In late September 2017, his treating physician concluded that he was suffering from a prolonged disorder of consciousness (PDOC) and that even if he were to regain consciousness, he would have profound cognitive and physical disability, which would render him dependent on others to care for him for the rest of his life.
A second opinion was obtained in October 2017, from a consultant and professor in Neurological Rehabilitation, who opined that Mr Y was in a vegetative state and that there was no prospect of improvement.
Mrs Y and their children believed that he would not wish to be kept alive given the doctors’ views about his prognosis.
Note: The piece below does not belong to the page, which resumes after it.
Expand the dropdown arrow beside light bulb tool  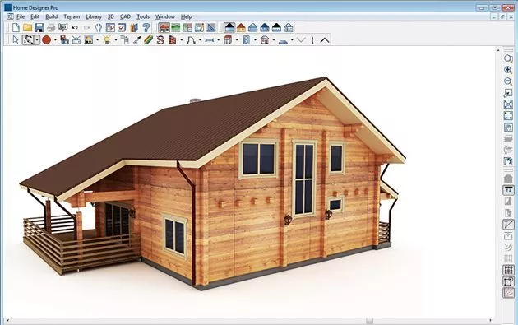pyautogui.click(x=116, y=40)
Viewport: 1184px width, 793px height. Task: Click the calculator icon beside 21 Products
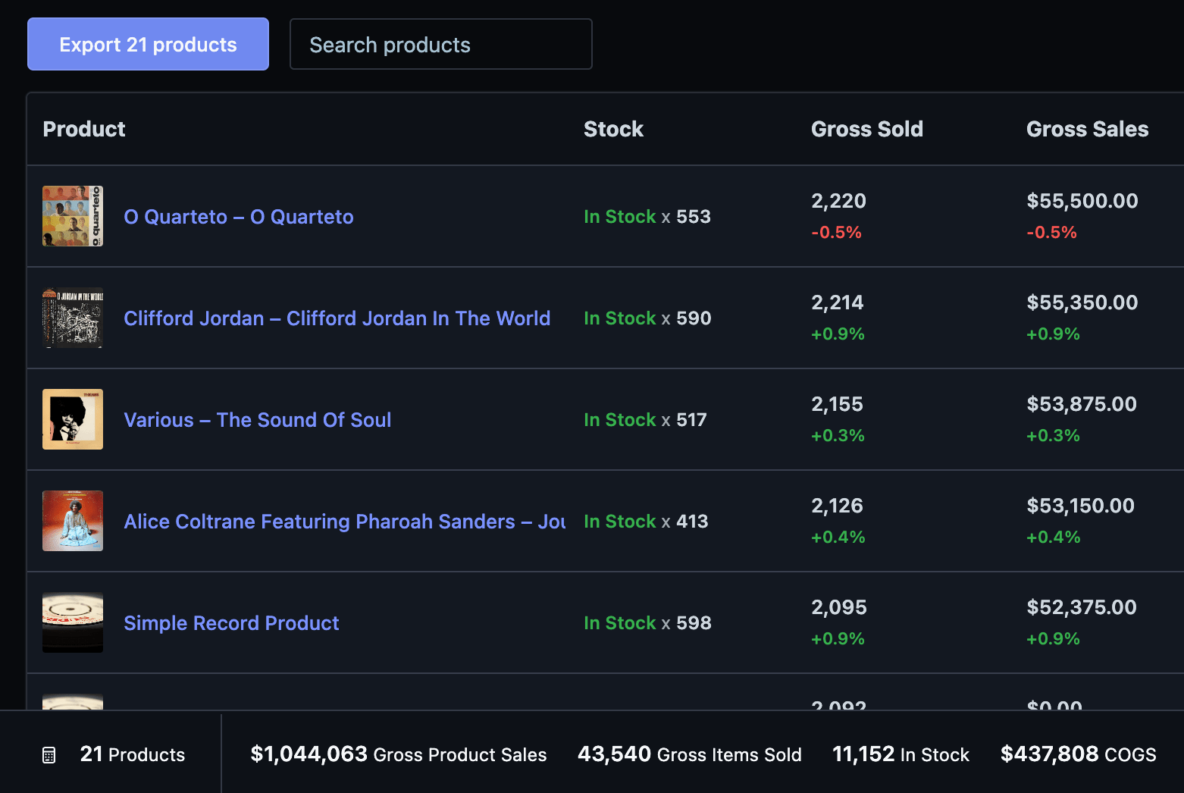(x=49, y=755)
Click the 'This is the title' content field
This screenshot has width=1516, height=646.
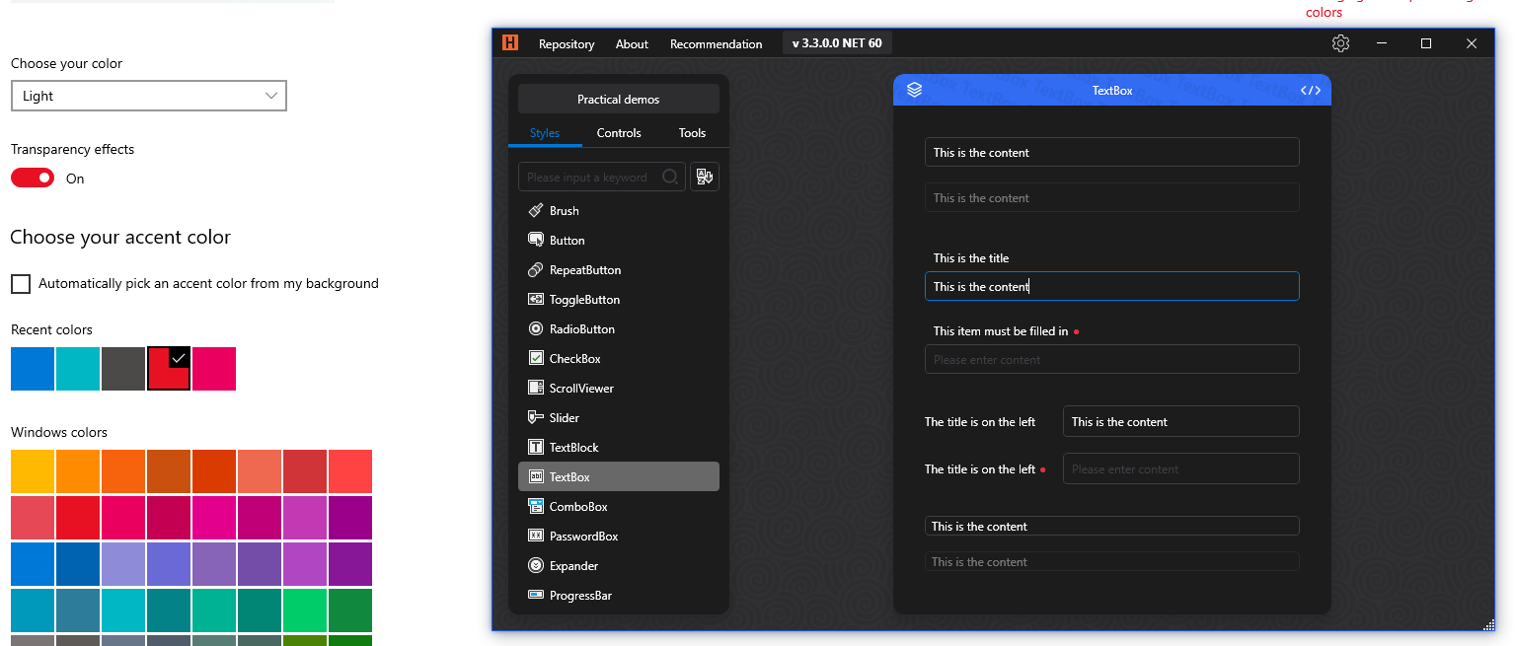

The clinical team and the family were all in agreement that it would be in Mr Y’s best interests for CANH to be withdrawn, which would result in his death within two to three weeks.
The NHS trust asked the High Court to declare that it was not necessary to apply to the Court of Protection for a decision when the doctors and the family all believe it is in the patient’s best interests.
The judge agreed with the NHS Trust, but the Official Solicitor appealed on behalf of Mr Y, . That appeal has now been dismissed by the Supreme Court.
Mr Y had passed away prior to the decision handed down by the Court however, the case continued so that a court ruling could be made on the issues, due to the importance of the underlying issues.
The Supreme Court confirmed that case law (past rulings, which are used as precedents) nor European Court of Human Rights had established a requirement that the Court decide upon the best interests of every patient with a PDOC and consider whether CANH could be withdrawn.
The court concluded that if the provisions of the Mental Capacity Act 2005 are followed and the relevant guidance observed, and if there is agreement upon what is in the best interests of the patient, the patient may be treated in accordance with that agreement without application to the court.
The decision, while potentially controversial, provides welcome and long awaited clarification of the law. Essentially, it is not necessary to make an application to the Court to decide whether or not withdrawal of CAHN is in fact in the best interests of the patient, where there is a consensual decision made by doctors and relatives.
In instances such as the unfortunate case of Mr Y, where all medical practices and guidance has been adhered to and there is an agreement between the treating clinicians and the family as to the withdrawal of care, this decision will be a welcome one. It is hoped that it will prevent doctors and families from having to go through unnecessary and distressing court proceedings to do what they believe is in the best interests of the patient or relative.
However, it must be pointed out that the Court of Protection’s role is to do just that; protect the rights of the vulnerable and speak up for those who, for one reason or another, have lost their voice. The recent decision by the Supreme Court has to some effect, removed the Court of Protection from the equation when the family and doctors are in agreement with respect to the withdrawal of care, so who then is left to ensure the rights of the patient are being preserved, that the framework for these decisions is adhered to?
Whilst this change in the law will be welcome to some, we must now ensure that this change is applied correctly and that there are stringent controls in place as to its use and application. Given that the Court of Protection have been removed from the decision making process, we have to ensure that the decisions made off the back of this decision are correct and held to the highest levels of scrutiny.